Giant jet engines aim to make our flying greener
- Published
"It's on another scale from anything I've seen before," says Lorna Carter who recently started working at a new Rolls-Royce research and development facility near Bristol.
She works with giant robots which lay thousands of strips of carbon fibre tape to form a cylinder some 3.7m (almost 12ft) in diameter.
The cylinder forms the outer shell of Rolls-Royce's new engine, the Ultrafan.
Still under development, Rolls-Royce says the Ultrafan will be quieter and more fuel efficient than anything it has made before.
It will certainly be bigger.
"The component we're trying to make is massive and we are at capacity, it's really stretching the limits of what we can do," says Ms Carter.
At the £25m facility Rolls-Royce has also developed robots that can make fan blades from carbon fibre, a process that has taken more than 10 years to perfect.
Making the fan casing and blades from carbon fibre should result in a 20% weight saving compared with previous materials.
And that's important as the aerospace industry is under pressure to reduce its environmental impact. Aircraft are getting more efficient, but airline traffic is growing even faster.
Rolls-Royce estimates that 37,000 new passenger aircraft will be needed over the next 20 years.
"We've come a long way, but the challenge is to decouple emissions growth from traffic growth," says Alan Newby, future programmes director at Rolls-Royce.
The new engine will also incorporate a gearbox, allowing a much bigger fan, which results in a more efficient engine.
It's an innovation already being used on a smaller engine from US-based Pratt & Whitney Engine, the PW1000G.
While Rolls-Royce and others in the aerospace industry are working on electric and hybrid propulsion systems for aircraft, for long-haul aircraft, at the moment jet engines are the only option.
Given that it is a technology that has been around since World War Two, how much more efficiency can be squeezed out of the jet engine?
Quite a lot, according to Professor Pericles Pilidis, who is head of power and propulsion department at Cranfield University's Centre for Propulsion Engineering.
His department works with on research projects with aerospace companies including Airbus and Rolls-Royce.
"I do expect improvements to continue," he says. Better materials, more efficient shapes and improved coatings can all contribute to make engines lighter and stronger.
He also points out that lighter engines mean the aircraft structure can be lighter as it has to carry less weight.
Those kind of incremental changes might not sound like much, but in the airline business they can make a big difference.
"Evolutionary changes, they sound unimpressive - 10% here 12% there. But in the airline business with very thin margins, that is the difference between life and death," says Richard Aboulafia, vice-president of analysis at the Teal Group.
One UK firm though is looking to make a step change in propulsion. Reaction Engines is developing a rocket engine, called Sabre, to be used on high-speed aircraft and on spacecraft.
At the kind of speeds Reaction is aiming for, Mach 5 (five times the speed of sound) the air coming into the engine can reach temperatures of 1,000C.

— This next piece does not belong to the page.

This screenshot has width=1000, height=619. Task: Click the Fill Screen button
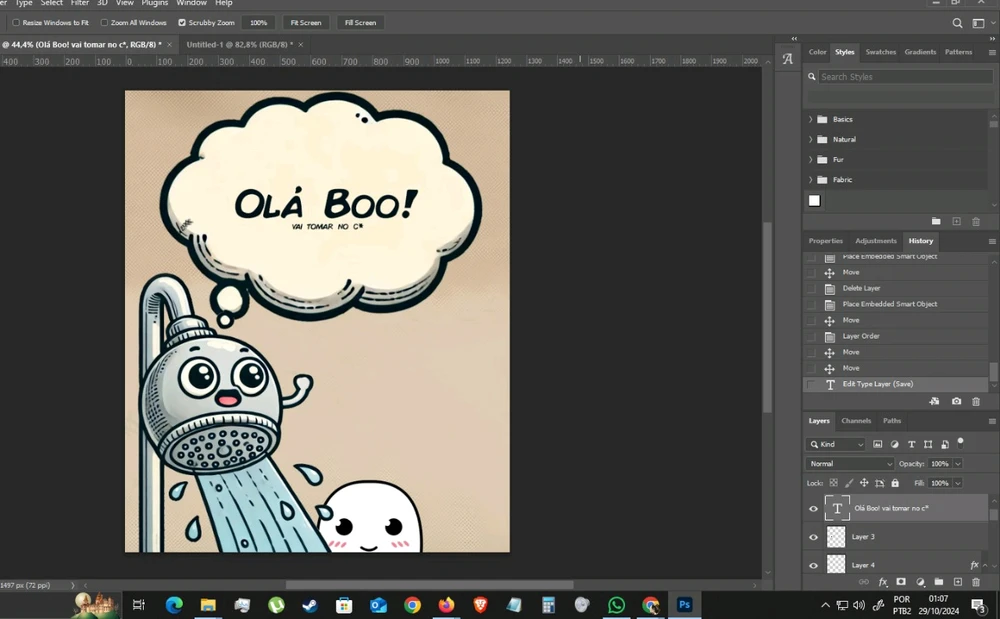[360, 22]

That temperature would destroy the engine, so Reaction has developed a cooling system which can chill the incoming air in a fraction of a second.
The so-called pre-cooler is made from miniature tubes, less than 1mm thick, that can pipe coolant under high pressure through the system, and whisk heat away.
"The Sabre is completely unique, there's nobody else in the world, that we are aware of, that's developing an air-breathing rocket engine," says Mark Thomas, chief executive of Reaction Engines.
"Our pre-cooler technology... is in a different class to anything out there. It's ultra-high performance, ultra lightweight, highly miniaturised... it's just in a different league completely."
Reaction Engines plans to start building the Sabre engine this year and test it in 2021.
Reaction's pre-cooler can also potentially be used on conventional jet engines to make them more efficient, an idea being tested with Rolls-Royce.
According to Prof Pericles it will be another 30 years until we see a radical change in passenger aircraft.
By then he thinks there will be a transition from the current design, which is basically a tube, with engines hanging below the wings, to a "blended wing" design.
Under that design, the aircraft is just one set of wings, with engines sitting on the top.
Those engines might even by powered by hydrogen, which has the potential to be a very low emission fuel.
"Hydrogen fuel is unavoidable," says Prof Pilidis. "It is a long-term solution to decarbonise aviation completely.
However, environmentalists says action needs to be taken sooner.
"There's always a role for technology to play in cutting emissions, but solving the climate crisis is something we need to get on with right now," says Jenny Bates, a campaigner at Friends of the Earth.
"The priority instead needs to be emissions cuts by having fewer planes in the sky. This is a crucial part of preventing further climate breakdown."